EXTRACTED ENTRIES:
=-=-=

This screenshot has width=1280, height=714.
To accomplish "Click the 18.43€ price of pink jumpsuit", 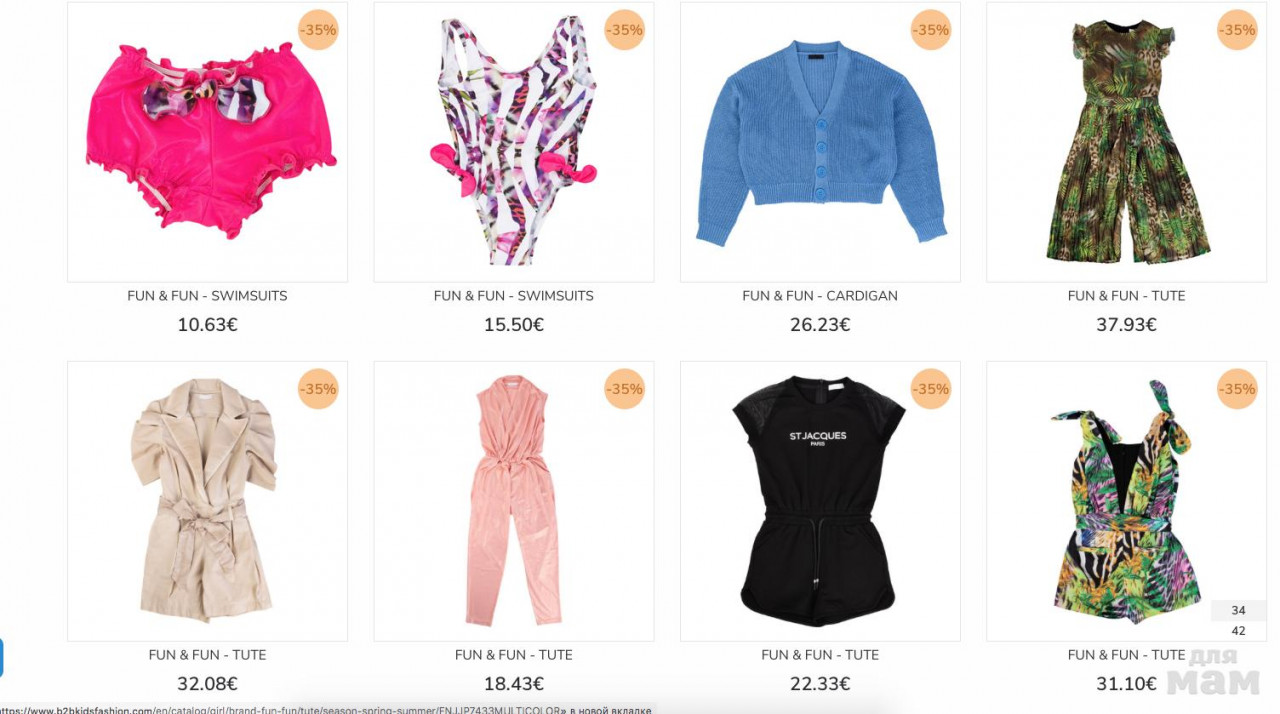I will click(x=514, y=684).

=-=-=

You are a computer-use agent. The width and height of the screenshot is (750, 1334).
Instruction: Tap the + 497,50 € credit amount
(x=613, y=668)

=-=-=

TASK INSTRUCTIONS:
The answer must be every line of the listing that holds the word "screenshot".

RESULT FOR THIS EXERCISE:
This screenshot has width=1280, height=714.
You are a computer-use agent. The width and height of the screenshot is (750, 1334).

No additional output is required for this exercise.